I think as this is a FreeBSD forum, we all agree on this point ;)

fonz said:
I have seen on several occasions that Linux and/or {Free,Net,Open}BSD "complain" about the way Windows lays out slices. However, I'm not entirely sure how many of these geometry complaints are actually caused by Windows itself and how many by installers provided by computer manufacturers (e.g. Dell, Packard Bell, Toshiba and others). Some of those installers are quite braindead and it wouldn't surprise me if they were the ones to blame rather than Windows itself.

I also agree on this point, although I must say that the Windows 2000 disk management also has never complained about this layout.

In the end, we are talking about C/H/S values, that are there for historical reasons, although modern drives support LBA addressing and actually don't care how you calculate these numbers to make up something near the total number of sectors.

fonz said:
When I do a multi-boot install, I usually try to partition the disk with a Linux/BSD partitioner before installing Windows, just to err on the safe side.

I have done that once, with the result that windows wouldn't want to work with that partition.
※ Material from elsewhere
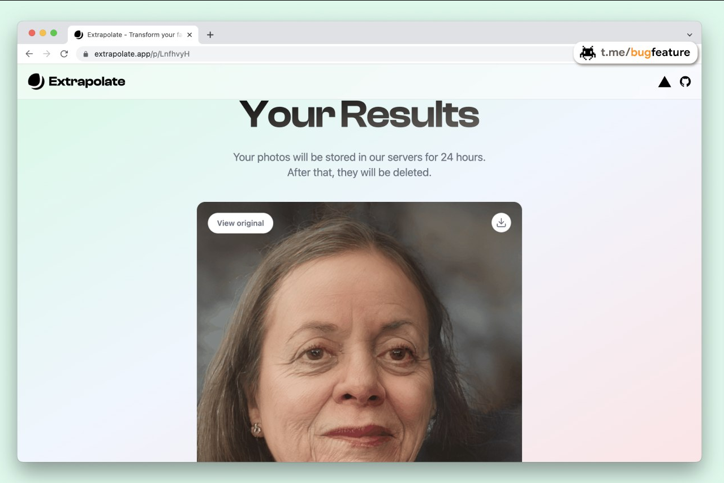
Task: Click the green maximize window button
Action: pos(54,33)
I must admit though, that quite some time has passed since then, but I never had any problems in partitioning the drive with win2k, install wink2 and then FreeBSD. And I have done multiple installations in this way.

fonz said:
On the upside though, I have so far never experienced any actual problems caused by these geometry warnings.

No, as I said, other than having these warnings, which of course is a PITA, both OS work well.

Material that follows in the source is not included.